WHAT YOU SHOULD DO -> Switch "GUI agent" to "screen agent" throughout the stretch of items from the start through the line that contains "tap(314, 208)", and give those lines again with nothing else changed. Leave the pictures out of your answer.
--- BEGIN ---
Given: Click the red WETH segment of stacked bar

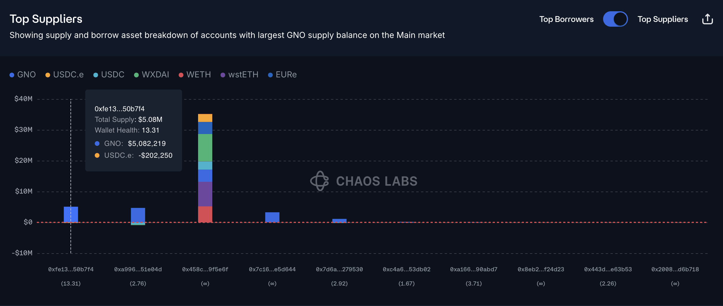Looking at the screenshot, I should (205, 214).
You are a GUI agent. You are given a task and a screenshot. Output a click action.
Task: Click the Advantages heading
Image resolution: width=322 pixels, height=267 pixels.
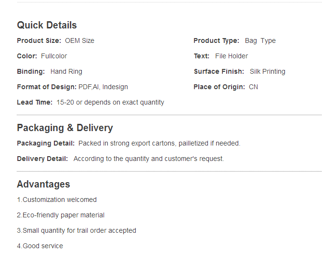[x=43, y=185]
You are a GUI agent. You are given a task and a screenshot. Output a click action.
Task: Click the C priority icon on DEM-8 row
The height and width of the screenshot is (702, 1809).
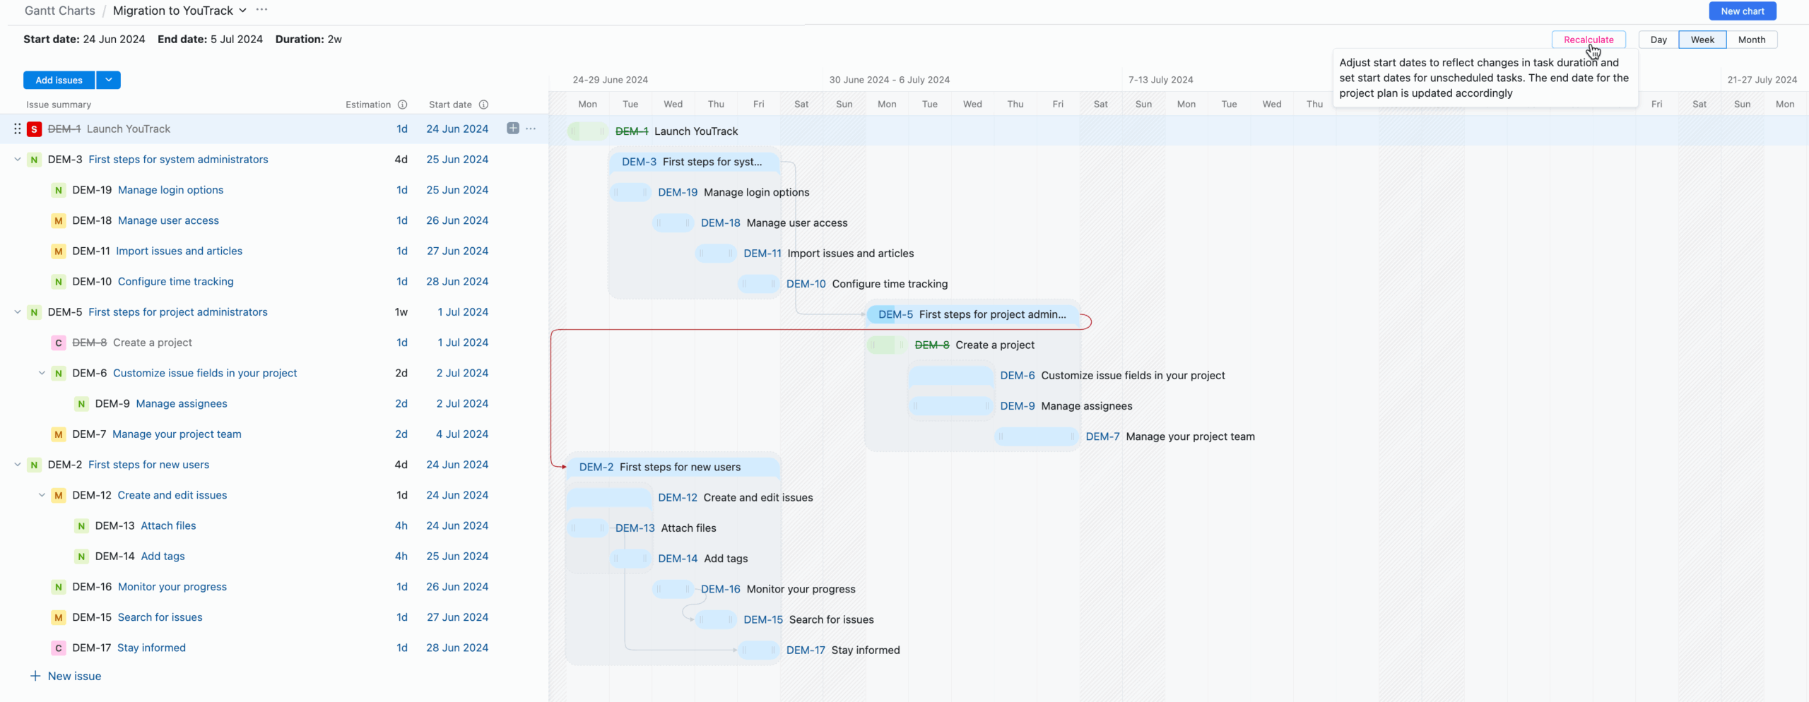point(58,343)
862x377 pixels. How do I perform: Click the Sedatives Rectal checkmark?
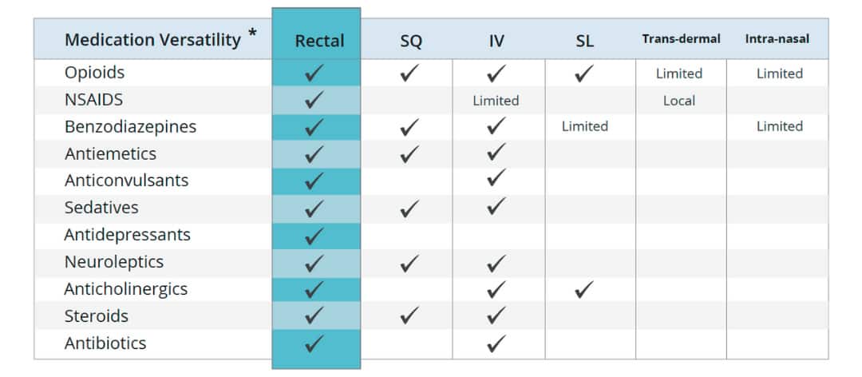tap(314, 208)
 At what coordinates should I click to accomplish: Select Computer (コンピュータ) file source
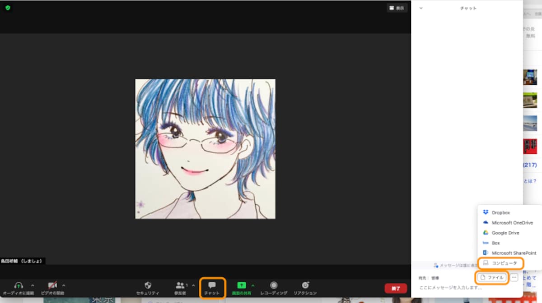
--- END ---
OUTPUT OF THE TASK ->
Given: Click the red WETH segment of stacked bar

Looking at the screenshot, I should (205, 214).
You are a screen agent. You are given a task and a screenshot. Output a click action.
Task: Click the Advantages heading
Image resolution: width=322 pixels, height=267 pixels.
[x=43, y=185]
You are a screen agent. You are given a task and a screenshot. Output a click action.
Task: Click the C priority icon on DEM-8 row
The height and width of the screenshot is (702, 1809).
point(58,343)
862x377 pixels. How do I perform: Click the Sedatives Rectal checkmark?
tap(314, 208)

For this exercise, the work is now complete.